Plastering over the cracks - Why fixing bugs is missing the point

A few years ago I was fortunate enough to travel through China and take a tour up the Yangtze river, passing the new Hydro-electric dam that was in the process of flooding the famous "Three Gorges". As our (government operated) tour boat navigated the giant locks up the side of the dam our guide informed us that "the cracks that have been reported on the BBC news have been fastidiously fixed". My gut reaction this statement was a feeling of mild panic, yet I knew that the cracks had been repaired - what was my problem? My confidence in the integrity of the dam was massively impacted by the fact that I knew that the apparent fault had been fixed, yet I had no confidence that the underlying problem had been understood. I was travelling on a large body of water which was only being prevented from rushing down the valley below was a lump of concrete that a few weeks ago had cracks in and had no evidence that the government had any idea why those cracks had occurred in the first place. What was to stop the fault that had caused those cracks cropping up in another part of the dam?

Planned Failure

More recently I was reading a discussion group on the subject of what testers felt were the most useful/useless statistics to a testing process. One of the figures suggested was that of actual versus predicted bug rates, the idea being that developers predicted the likely bug rates for a development and then progress was measured on how many bugs were being detected and fixed compared to this "defect potential". I dislike this concept for many reasons, but the foremost of these is exactly the same reason that my subconscious was nagging me on the Yangtze river:-

Just fixing defects is missing the point.

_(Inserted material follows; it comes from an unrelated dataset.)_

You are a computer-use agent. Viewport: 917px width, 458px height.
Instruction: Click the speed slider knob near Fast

A bug is more than just a flaw in code. It is a problem whereby the behaviour of the system contradicts our understanding of a stakeholder's expectation of what the system should do. The key to an effective resolution is understanding that problem. Only then can the appropriate fix be implemented. I believe that the benefit that can be obtained from the resolution of a bug depends hugely on the understanding of the problem domain held by the individuals implementing and testing the fix.

Factors such as when and how the issue is resolved, and who implements and retests the fix, can impact this understanding. Even the same bug fix applied at a different time by a different person can have an impact on the overall quality of the software through the identification of further issues in one of the feature domains. If the identification or resolution of issues are delayed, either in a staged testing approach, or through the accumulation of bugs in a bug tracking system in an iterative process, then the chances of related bugs going undetected or even being introduced are higher.

While the Iron is Hot

Many factors that can influence the successful understanding of the underlying cause of a bug are impacted hugely by the timing and context in which the bug is tackled.

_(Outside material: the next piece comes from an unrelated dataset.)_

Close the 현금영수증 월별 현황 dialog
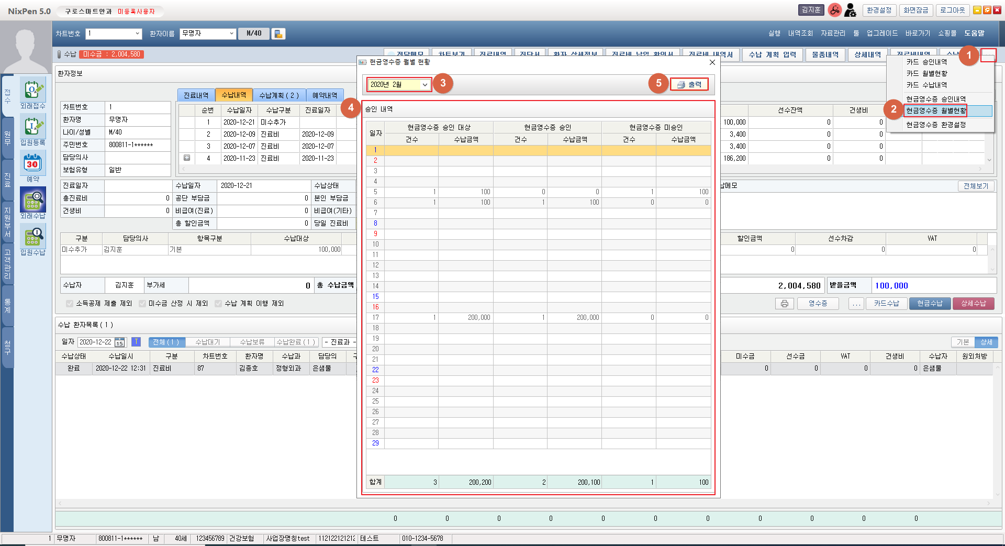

Understanding of the Problem Domain
Understanding of Solution Domain
Knowledge of related features
Understanding of Testing Domain

this post

By operating with fast feedback and reslution cycles we take advantage of the increased levels of understanding of the problem, solution and testing domains affected, thereby maximising our chances of a successful resolution and identification of related issues. If a software development process embraces the prediction, acceptance and delayed identification and resolution of issues then many of the collateral benefits that can be gained from tackling issues in the context in which they are introduced are lost.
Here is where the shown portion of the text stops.